Challenges of Nationhood-Identities, citizenship and belonging under Kenya's new Constitution
In 2010, on the cusp of Kenya’s new constitutional dispensation, SID embarked on a project called "Thinking, Talking and Informing Kenya’s Democratic Change Framework". Broadly stated, the objective of the project was both historical and contemporary: that is, to reflect on Kenyans struggles for a democratic order through a book project, and to examine the significance of a new constitutional order and its legal and policy imperatives, through a Working Paper Series.
Consequently, SID commissioned research on some of the chapters or aspects of the new constitution that require further policy and legislative intervention, culminating in ten Working Papers. These papers, mostly by Kenyan academics, are intended to help shape public discussions on the constitution and to build a stock of scholarly work on this subject.
Below is an abstract from Working Paper No. 10 "Challenges of Nationhood: Identities, citizenship and belonging under Kenya’s new Constitution", published by the Society for International Development (SID), Regional Office for East & Southern Africa. The author of this paper is Steve Ouma Akoth.
"Through the concepts of identity, citizenship and belonging, this paper explores the attempts in Kenya’s constitution-making process to confer unitary citizenship to all Kenyans in a context of competing pluralities.
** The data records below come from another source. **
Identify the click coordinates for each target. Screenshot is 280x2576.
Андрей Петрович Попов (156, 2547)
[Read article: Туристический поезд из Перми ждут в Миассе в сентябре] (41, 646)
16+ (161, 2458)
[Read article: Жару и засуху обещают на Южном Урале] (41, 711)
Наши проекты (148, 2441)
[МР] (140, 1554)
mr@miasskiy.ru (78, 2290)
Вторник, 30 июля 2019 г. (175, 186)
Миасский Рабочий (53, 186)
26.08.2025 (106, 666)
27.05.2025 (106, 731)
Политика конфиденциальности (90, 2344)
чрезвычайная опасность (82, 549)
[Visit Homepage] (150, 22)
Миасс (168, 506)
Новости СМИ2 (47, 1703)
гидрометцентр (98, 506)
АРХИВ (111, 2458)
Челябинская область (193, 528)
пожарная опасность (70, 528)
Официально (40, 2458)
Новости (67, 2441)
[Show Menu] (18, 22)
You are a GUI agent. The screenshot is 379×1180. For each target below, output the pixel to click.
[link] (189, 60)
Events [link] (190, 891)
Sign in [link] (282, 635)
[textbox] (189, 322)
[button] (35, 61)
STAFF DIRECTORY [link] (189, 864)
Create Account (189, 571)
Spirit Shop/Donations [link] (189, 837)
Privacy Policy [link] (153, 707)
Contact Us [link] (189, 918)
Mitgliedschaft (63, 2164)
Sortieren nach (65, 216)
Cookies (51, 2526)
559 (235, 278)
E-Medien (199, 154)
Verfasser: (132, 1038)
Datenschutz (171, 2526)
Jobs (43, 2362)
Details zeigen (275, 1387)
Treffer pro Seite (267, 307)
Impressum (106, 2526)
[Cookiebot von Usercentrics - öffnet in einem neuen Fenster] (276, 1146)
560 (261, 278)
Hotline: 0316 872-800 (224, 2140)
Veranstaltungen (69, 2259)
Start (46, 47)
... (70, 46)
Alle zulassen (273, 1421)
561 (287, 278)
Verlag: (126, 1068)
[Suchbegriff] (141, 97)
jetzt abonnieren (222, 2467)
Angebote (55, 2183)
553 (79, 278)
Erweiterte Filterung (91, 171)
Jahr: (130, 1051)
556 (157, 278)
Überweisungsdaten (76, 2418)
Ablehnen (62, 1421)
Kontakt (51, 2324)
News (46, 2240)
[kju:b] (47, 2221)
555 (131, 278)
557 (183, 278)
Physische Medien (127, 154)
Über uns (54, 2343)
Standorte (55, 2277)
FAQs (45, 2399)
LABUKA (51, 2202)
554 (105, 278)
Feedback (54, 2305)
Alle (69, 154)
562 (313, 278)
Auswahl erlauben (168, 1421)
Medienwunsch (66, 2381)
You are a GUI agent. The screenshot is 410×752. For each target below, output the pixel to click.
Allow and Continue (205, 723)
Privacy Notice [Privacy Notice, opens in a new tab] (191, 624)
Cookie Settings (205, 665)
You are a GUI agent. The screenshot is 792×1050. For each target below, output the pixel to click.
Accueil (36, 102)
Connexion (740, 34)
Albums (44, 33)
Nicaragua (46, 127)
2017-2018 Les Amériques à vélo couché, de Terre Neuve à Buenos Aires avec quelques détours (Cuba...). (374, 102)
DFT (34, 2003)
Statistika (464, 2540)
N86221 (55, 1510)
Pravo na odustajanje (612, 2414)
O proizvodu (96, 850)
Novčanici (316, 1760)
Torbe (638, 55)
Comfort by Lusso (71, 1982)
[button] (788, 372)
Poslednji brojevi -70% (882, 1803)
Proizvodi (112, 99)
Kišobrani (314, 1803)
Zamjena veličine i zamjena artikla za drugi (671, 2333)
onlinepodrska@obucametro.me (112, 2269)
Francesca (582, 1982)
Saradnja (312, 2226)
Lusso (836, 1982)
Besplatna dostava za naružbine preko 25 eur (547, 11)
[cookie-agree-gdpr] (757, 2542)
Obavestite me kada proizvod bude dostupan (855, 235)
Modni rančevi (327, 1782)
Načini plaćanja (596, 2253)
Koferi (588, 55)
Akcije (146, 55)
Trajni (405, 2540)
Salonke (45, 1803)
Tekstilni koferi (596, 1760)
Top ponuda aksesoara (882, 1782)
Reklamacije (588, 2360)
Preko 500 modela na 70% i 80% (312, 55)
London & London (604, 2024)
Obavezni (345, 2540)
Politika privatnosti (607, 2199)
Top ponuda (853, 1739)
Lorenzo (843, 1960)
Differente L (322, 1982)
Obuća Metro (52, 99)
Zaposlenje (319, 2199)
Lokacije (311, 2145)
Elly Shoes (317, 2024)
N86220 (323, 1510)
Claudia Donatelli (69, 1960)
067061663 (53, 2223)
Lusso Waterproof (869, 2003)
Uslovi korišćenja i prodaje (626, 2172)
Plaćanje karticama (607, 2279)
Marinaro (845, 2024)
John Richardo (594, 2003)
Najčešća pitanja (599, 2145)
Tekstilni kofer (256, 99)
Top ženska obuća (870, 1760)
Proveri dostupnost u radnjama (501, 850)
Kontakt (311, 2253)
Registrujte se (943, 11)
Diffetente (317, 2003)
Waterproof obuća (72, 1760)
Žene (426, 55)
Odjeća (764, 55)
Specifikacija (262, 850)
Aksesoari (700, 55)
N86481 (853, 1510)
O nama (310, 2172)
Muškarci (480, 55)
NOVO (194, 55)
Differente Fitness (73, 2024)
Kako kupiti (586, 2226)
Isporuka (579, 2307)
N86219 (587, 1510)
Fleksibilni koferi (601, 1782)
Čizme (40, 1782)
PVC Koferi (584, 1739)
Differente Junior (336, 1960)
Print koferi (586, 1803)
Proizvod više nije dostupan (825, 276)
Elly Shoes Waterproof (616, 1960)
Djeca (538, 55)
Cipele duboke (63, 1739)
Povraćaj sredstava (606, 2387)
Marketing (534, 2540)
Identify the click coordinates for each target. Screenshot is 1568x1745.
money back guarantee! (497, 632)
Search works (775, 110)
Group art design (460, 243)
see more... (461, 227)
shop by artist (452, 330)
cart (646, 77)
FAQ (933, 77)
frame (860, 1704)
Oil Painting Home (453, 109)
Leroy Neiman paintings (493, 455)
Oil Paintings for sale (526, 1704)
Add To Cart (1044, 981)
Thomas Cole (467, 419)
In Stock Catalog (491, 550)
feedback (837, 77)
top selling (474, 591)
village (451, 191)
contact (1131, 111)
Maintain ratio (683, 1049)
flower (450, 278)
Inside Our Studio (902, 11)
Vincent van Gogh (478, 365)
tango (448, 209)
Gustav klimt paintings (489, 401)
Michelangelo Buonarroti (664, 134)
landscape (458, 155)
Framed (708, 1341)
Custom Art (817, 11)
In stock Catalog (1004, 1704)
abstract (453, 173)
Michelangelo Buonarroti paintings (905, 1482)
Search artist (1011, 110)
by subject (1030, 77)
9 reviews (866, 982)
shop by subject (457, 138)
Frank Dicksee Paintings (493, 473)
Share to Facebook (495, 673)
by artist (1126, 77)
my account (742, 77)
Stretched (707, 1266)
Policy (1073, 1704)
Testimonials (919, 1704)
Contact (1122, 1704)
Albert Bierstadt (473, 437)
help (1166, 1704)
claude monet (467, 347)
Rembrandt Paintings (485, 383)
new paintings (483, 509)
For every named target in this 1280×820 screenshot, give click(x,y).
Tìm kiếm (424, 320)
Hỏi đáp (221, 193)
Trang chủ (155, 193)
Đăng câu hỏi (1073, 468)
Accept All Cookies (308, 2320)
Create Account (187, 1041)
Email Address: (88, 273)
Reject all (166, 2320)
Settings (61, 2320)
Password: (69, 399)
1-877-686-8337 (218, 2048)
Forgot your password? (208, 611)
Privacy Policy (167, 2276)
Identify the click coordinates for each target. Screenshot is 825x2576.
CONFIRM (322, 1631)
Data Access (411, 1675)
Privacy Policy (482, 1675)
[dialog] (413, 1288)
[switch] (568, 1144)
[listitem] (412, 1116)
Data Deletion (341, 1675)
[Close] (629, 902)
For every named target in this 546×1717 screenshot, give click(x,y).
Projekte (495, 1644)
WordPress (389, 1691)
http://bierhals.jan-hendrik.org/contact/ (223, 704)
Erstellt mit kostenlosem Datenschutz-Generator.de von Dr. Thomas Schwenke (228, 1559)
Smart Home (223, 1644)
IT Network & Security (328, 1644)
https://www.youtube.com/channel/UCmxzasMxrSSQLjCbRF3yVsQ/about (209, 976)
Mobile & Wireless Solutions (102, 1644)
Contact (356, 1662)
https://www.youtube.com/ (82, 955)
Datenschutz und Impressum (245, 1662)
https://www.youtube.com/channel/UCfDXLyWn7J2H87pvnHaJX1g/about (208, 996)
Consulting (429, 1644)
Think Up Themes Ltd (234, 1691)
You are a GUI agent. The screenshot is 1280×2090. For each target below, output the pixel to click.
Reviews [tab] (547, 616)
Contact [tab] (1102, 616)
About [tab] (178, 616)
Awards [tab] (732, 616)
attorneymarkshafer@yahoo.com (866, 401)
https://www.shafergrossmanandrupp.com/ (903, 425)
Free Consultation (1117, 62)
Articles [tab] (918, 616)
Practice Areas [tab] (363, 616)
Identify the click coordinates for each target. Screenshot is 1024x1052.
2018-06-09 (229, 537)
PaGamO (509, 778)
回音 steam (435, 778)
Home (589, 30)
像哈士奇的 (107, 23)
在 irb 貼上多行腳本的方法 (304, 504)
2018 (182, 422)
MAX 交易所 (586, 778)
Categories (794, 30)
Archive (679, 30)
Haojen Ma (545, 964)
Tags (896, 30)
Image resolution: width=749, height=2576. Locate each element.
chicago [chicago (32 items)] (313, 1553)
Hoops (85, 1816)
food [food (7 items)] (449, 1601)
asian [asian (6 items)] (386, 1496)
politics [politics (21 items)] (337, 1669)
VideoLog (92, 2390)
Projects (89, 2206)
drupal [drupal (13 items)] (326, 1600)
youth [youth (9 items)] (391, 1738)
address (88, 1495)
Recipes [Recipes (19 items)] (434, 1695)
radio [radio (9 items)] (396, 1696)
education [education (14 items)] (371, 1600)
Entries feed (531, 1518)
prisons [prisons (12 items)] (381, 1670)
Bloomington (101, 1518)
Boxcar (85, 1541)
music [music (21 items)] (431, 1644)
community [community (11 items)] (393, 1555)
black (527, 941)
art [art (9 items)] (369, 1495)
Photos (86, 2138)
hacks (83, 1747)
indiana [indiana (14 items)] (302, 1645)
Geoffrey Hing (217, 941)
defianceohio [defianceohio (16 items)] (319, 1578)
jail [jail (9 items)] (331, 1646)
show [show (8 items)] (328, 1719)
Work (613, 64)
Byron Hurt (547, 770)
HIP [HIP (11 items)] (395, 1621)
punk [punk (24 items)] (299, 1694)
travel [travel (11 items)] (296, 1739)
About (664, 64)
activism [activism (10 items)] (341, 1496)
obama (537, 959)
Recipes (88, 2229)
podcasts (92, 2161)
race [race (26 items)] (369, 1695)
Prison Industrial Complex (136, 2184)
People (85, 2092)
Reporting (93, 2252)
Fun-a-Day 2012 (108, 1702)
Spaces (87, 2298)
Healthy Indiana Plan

The paper argues that the political determinist project of constructing unitary citizenship, which was informed by the post- colonial period, was grounded in the desire to create a balance among the various identities that influence how diverse individuals and groups experience and exercise citizenship in Kenya. Whereas the Bill of Rights in Chapter Four of the new Constitution can be viewed as an attempt to generate some sort of perpetual peace, it is the attempt to balance "civic citizenship" against "cultural citizenship" that stands out as providing an avenue for further contestations. The questions posed at the end of the paper invite reflection on politics beyond the sovereignty of the various cultural formations and mis-governance, both of which have ailed Kenya for 20 years at the expense of statecraft."